▸ **AIM OF THE EXERCISE**: Every picture is to be removed, and all the data is to be copied exactly.

▸ **DATA SUPPLIED**:
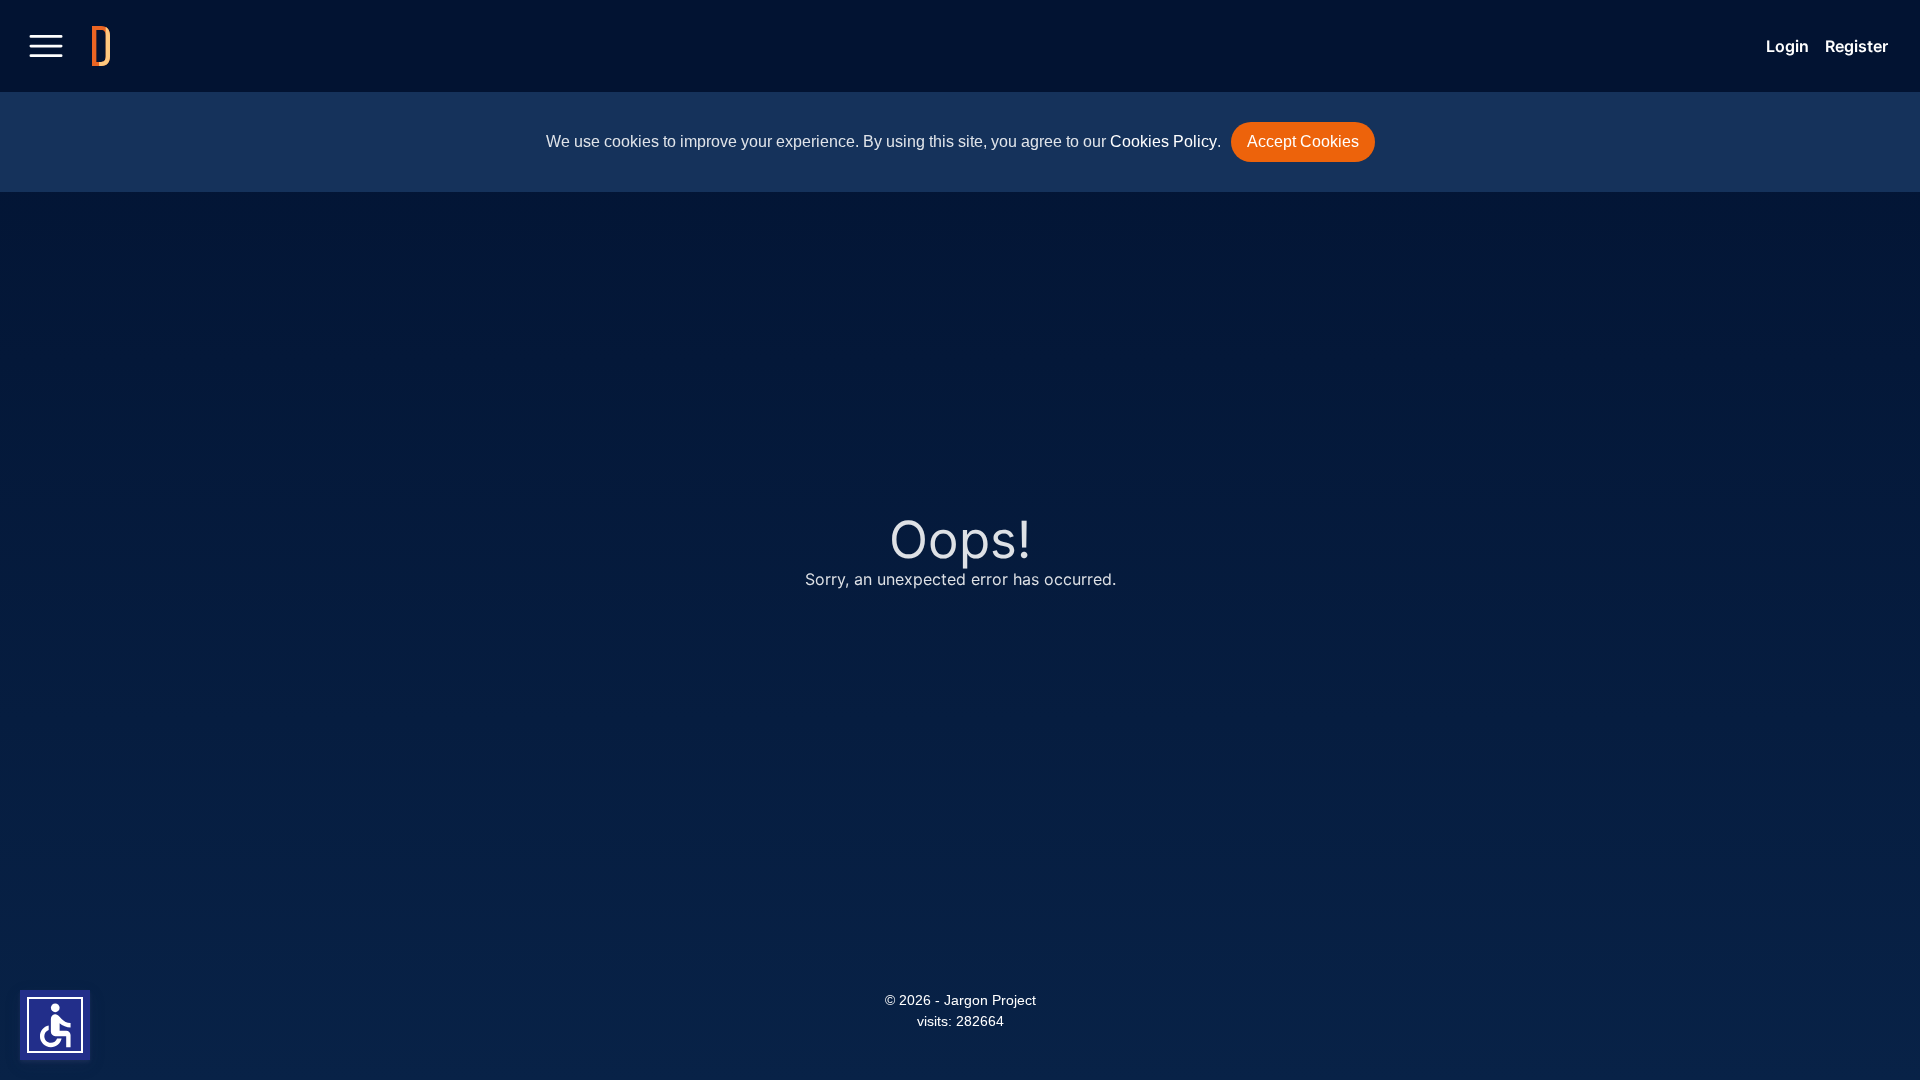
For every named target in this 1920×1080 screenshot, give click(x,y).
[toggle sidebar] (46, 46)
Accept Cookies (1303, 141)
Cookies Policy (1163, 141)
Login (1787, 46)
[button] (55, 1025)
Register (1856, 46)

▸ **REPLY TO THE TASK**:
For every named target in this 1920×1080 screenshot, give click(x,y).
[toggle sidebar] (46, 46)
Accept Cookies (1303, 141)
Cookies Policy (1163, 141)
Login (1787, 46)
[button] (55, 1025)
Register (1856, 46)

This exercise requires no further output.